Das wissenschaftsbiografische Interview ist ein Genre, in dem in den vergangenen Jahren einige höchst lesenswerte Bücher entstanden sind. Ernst-Wolfgang Böckenförde, Dieter Grimm und Fritz W. Scharpf haben über ihren familiären Hintergrund, die Zeit des Studiums, ihr wissenschaftliches Werk, ihr öffentliches Wirken und nicht zuletzt über ihre Erfahrungen „nach der Katastrophe“ Auskunft gegeben: als diejenigen, die den Nationalsozialismus und den Zweiten Weltkrieg als Kinder erlebten, dann den Aufbau der Bundesrepublik als Heranwachsende, die Studentenunruhen Ende der 1960er-Jahre, die deutsche Teilung und die Wiedervereinigung, die europäische Integration, die Finanzkrise, um nur einige der wichtigsten historischen Etappen zu nennen.
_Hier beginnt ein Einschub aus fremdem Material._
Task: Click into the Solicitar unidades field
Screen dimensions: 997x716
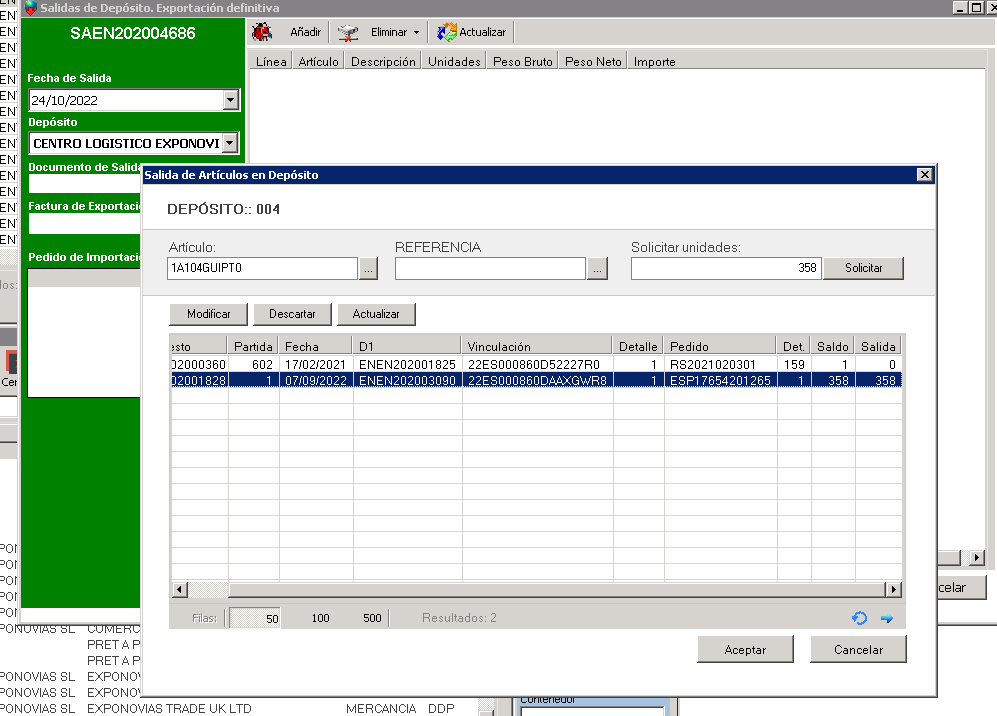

Nun liegt ein weiterer, von Ahmet Cavuldak klug komponierter edierter Interviewband mit einem Vertreter dieser generativen Kohorte vor, der zudem 16 sorgfältig ausgesuchte Aufsätze und Essays des Interviewten enthält.
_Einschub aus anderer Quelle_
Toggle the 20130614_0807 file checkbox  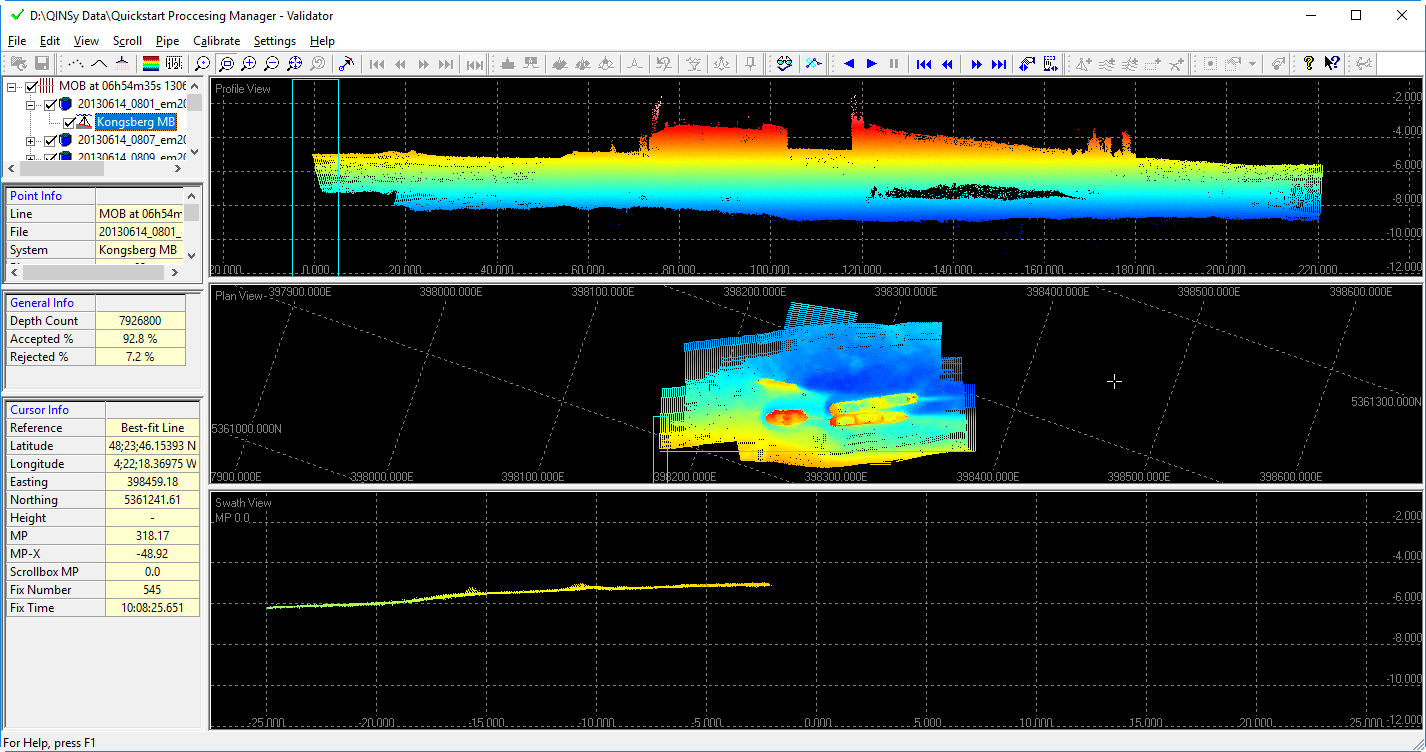(x=51, y=140)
Peter Graf Kielmansegg, Jahrgang 1937, ist ein Solitär in der deutschen Politikwissenschaft. Als Professor für Politikwissenschaft von 1971–1985 zunächst in Köln, dann bis zu seiner Emeritierung im Jahr 2002 in Mannheim lehrend, danach unter anderem als Präsident der Heidelberger Akademie der Wissenschaften und Vizepräsident der Studienstiftung tätig, hat er weder eine Schule begründet noch Verbundforschungsprojekte geleitet, Bücher und Aufsätze von ihm sind durchweg auf Deutsch veröffentlicht. Seine Autorität auch über die Grenzen der Politikwissenschaft hinaus ist aber heute, wo die Kriterien drittmittelfinanzierter Forschung und internationaler Sichtbarkeit bei Berufungen entscheidend sind, unbestritten und weithin anerkannt. Das war nicht immer so. Einer vertieften Rezeption stand nicht so sehr seine liberalkonservative Haltung als solche im Wege, als vielmehr die Grundthese der Vorzugswürdigkeit des demokratischen Verfassungsstaates, den er als die angemessene Legitimitätsgrundlage politischer Herrschaft unter den normativen Vorzeichen gleicher Freiheit und der Orientierung der Regelung der öffentlichen Angelegenheit am Gemeinwohl ansieht. Kritik als Infragestellung trumpfte aber lange Zeit als vermeintlich wissenschaftlicher und auch normativ anspruchsvoller über Rekonstruktion, die im Ruf von Apologie und Affirmation des Bestehenden stand. Dabei liegt Kielmansegg nichts so fern wie eine idealisierende Betrachtung des demokratischen Verfassungsstaates. In seinen Schriften kommen drei Qualitäten zur Geltung, denen sich seine Autorität als Gelehrter verdankt: erstens eine analytische und begriffliche Tiefenschärfe, mit der Kielmansegg seine Untersuchungsgegenstände rund um die Legitimitätsgrundlagen des demokratischen Verfassungsstaates demokratietheoretisch durchleuchtet, wobei er ideengeschichtliche und historische Analyse mit systematischer Reflexion verbindet; zweitens eine Treffsicherheit und Ausgewogenheit des Urteils, das man immer erhellend und konzise argumentiert findet, auch wenn man ihm im Ergebnis einmal nicht zustimmt; und drittens eine ihresgleichen suchende Klarheit und Eleganz des sprachlichen Ausdrucks, der den denkbar entferntesten Punkt gegenüber dem wechselnden sozialwissenschaftlichen Modejargon bildet. Alle drei Qualitäten kommen auch in diesem Buch zum Tragen.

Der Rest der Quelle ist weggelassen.